Os museus / espaços de memória, têm essa caraterística de plasmar um tempo passado, estabelecer cronologias, fazer um retrato diacrónico de tempos diversos. O recentíssimo Museu da Covilhã enquadra-se nessa nova corrente museológica, com grande suporte visual e tecnológico, procurando “sumariar” séculos de história, correndo sempre um risco inevitável, a omissão de muitas realidades, marcos importantes na formulação da identidade deste território, Covilhã e sua envolvência. Basta olhar para o seu “Alfoz” para se perceber a dimensão territorial, sem omitir o social.
Se entrarmos por este caminho, do social, não basta referir o quantitativo das unidades fabris havidas, mas sobretudo perceber o porquê da sua génese, acrescendo a questão dos movimentos operários, do sindicalismo (ainda), do mutualismo com um historial fabuloso (ainda), a própria génese e percurso do(s) patronato(s), das ousadias que o caracterizaram, e por aí adiante.
No campo da arqueologia, o tema não se esgota em simples abordagens, não se podendo quedar por um retrato breve de alguns vestígios existentes, mas perceber sobretudo um tempo pré-histórico culminando na romanização, ainda com fortes indícios. Alguma inércia, neste campo, justifica o estado deprimente em que muito espólio pétreo da “Cava Juliana”, ainda se encontra, há décadas, ora num jardim aos elementos, ora numa garagem amontoado. E não devia. No dizer de Jorge Alarcão, a Covilhã possuía uma das melhores coleções de mós da península.

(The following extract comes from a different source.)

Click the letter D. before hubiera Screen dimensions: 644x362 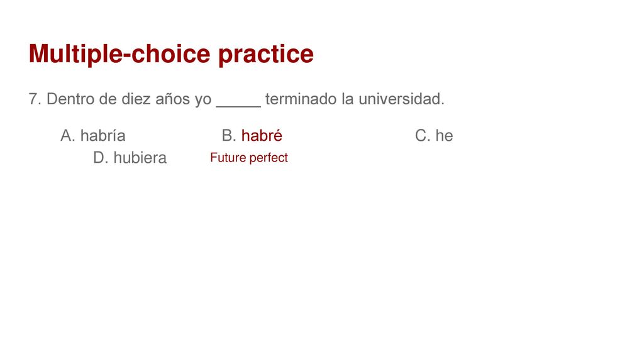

A história da cidade e seu território tem muitas vertentes que reclamam aprofundamento e conhecimento, tais como o ensino, do técnico ao politécnico; a memória dos bombeiros numa cidade que sempre coexistiu com o fenómeno dos fogos; a importância do cinema e da fotografia; a dicotomia da paisagem rural e urbana, os movimentos migratórios; as vias de comunicação; o trajeto da saúde (ainda); o ostracizado ex-centro de saúde mental poderia assumir um excelente papel de relevo, até pela sua localização; um sem fim de temáticas que reclamam a tal abordagem diacrónica felizmente plasmada em muitas obras escritas mas que importava visualizar.
Convém recordar que já muito se “teceu” e se andou, acabando por cair em saco roto, o que é de lamentar. Mas ainda a tempo de recuperação.
Os espaços de memória, se os entendermos como laboratórios do conhecimento, do saber e da experiência, assumem essa função. Agora que nos reclamamos Cidade da Unesco, pode ser o momento ideal para se pensar e projetar um projeto dessa dimensão. Espaços são coisa que não falta nesta cidade, uma urbe remontando às origens da nacionalidade, se proclamou da lã e da neve, almejando o saber e a ciência. Quando já temos uma universidade.
Muita da paisagem fabril ao abandono podia, neste contexto, reassumir um papel determinante e de enaltecimento. Bastaria limpar e dignificar alguns desses espaços restituindo-lhes a dignidade merecida. Seria de uma beleza incomparável e revivida.